Required action 1 ::
Translate the last sentence of the tuberculosis grant text, "The awards are designed to produce timely evidence to guide decisions by public health practitioners and policy-makers, while enabling early career investigators to develop the backgrounds and skills needed to establish independent careers in PHSSR and compete for other funding opportunities.", into Spanish.
Required action 2 ::
Using the tuberculosis grant text, answer yes or no to each statement and quote the words that decide it: (a) The award runs for three years. (b) José Pagán is Thaddeus Miller's mentor. (c) The grant is one of four new $100,000 grants.
Required action 3 ::
Summarize the tuberculosis grant text in two sentences.

Study text ::

═══

Two UNT Health Science Center School of Public Health domestic tuberculosis researchers have received one of four new $100,000 grants to enable emerging researchers to explore the effect of public health services on population health.
Principal Investigator Thaddeus Miller, DrPH, Assistant Professor, Department of Health Management and Policy and the Department of Medicine, and his mentor, José Pagán, PhD, Professor and Chair, Health Management and Policy, will work with the local public health community to study the cost of public health investment in domestic tuberculosis control, as well as health and other individual losses. Their work will include looking at new tools for public protection and progress toward TB elimination by local, state and regional TB control authorities and public health systems.
The two-year Mentored Research Scientist Development Award from the National Coordinating Center for Public Health Services and Systems Research (PHSSR), housed at the University of Kentucky College of Public Health and funded by the Robert Wood Johnson Foundation, will support the examination of issues including health information exchange; disparities in access to public water and sanitation; costs of controlling tuberculosis; and local public health departments' use of social media tools.
The awards are designed to produce timely evidence to guide decisions by public health practitioners and policy-makers, while enabling early career investigators to develop the backgrounds and skills needed to establish independent careers in PHSSR and compete for other funding opportunities.

═══

Supplied entries ::

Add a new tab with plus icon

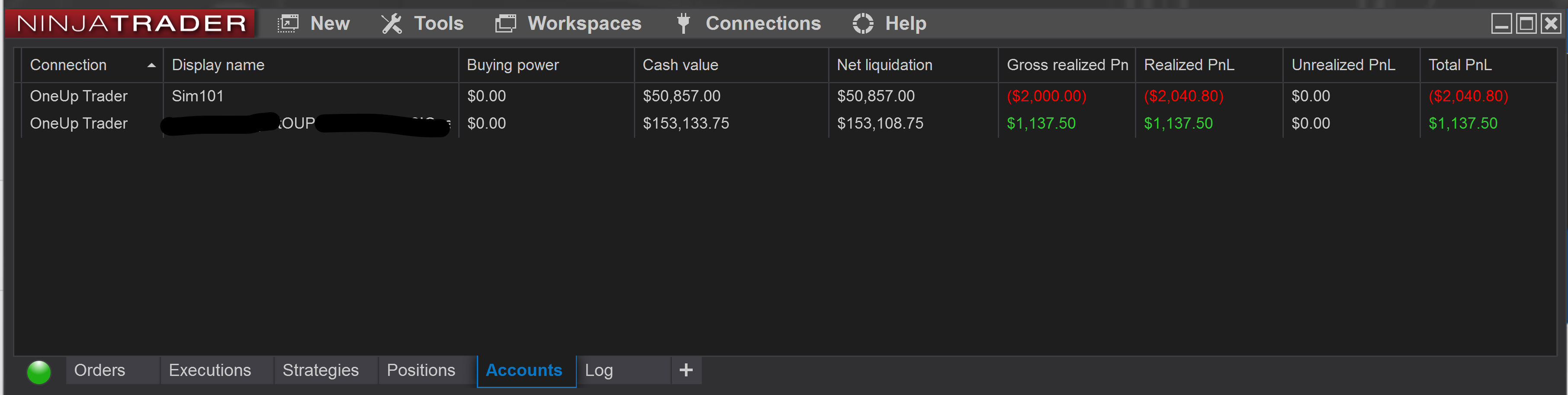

═══

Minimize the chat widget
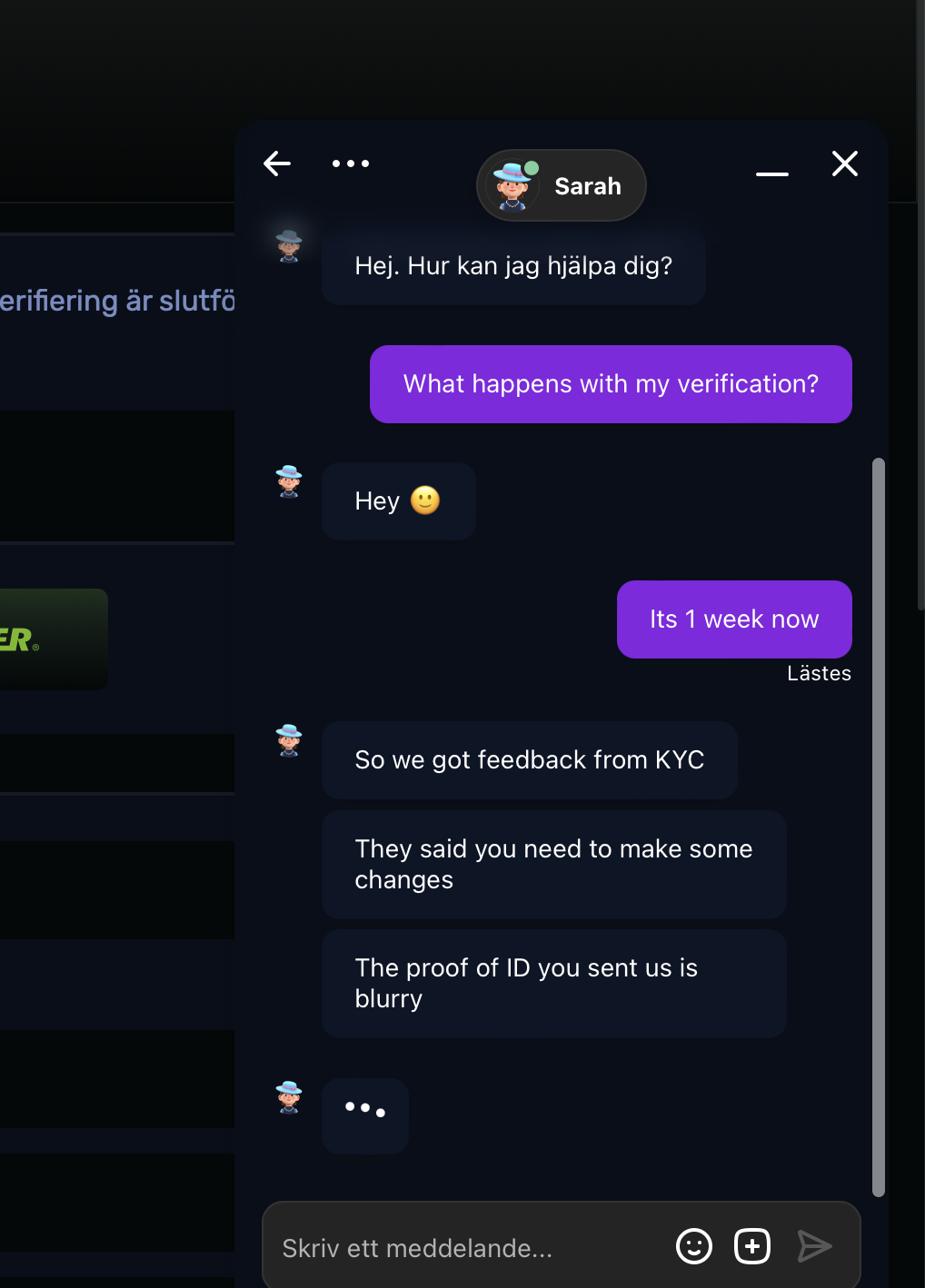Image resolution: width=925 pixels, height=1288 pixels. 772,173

═══

Final answer 1 ::
Las becas están diseñadas para generar evidencia oportuna que oriente las decisiones de los profesionales de la salud pública y de los responsables de políticas, al tiempo que permiten a los investigadores que inician su carrera desarrollar la formación y las habilidades necesarias para establecer carreras independientes en PHSSR y competir por otras oportunidades de financiamiento.

Final answer 2 ::
(a) No: "The two-year Mentored Research Scientist Development Award"
(b) Yes: "his mentor, José Pagán, PhD"
(c) Yes: "one of four new $100,000 grants"

Final answer 3 ::
Two domestic tuberculosis researchers at the UNT Health Science Center School of Public Health, Thaddeus Miller and his mentor José Pagán, have received one of four new $100,000 two-year grants from the National Coordinating Center for Public Health Services and Systems Research. They will work with the local public health community to study the cost of public investment in tuberculosis control, and the awards aim to produce timely evidence for public health decision-makers while helping early career investigators build independent careers.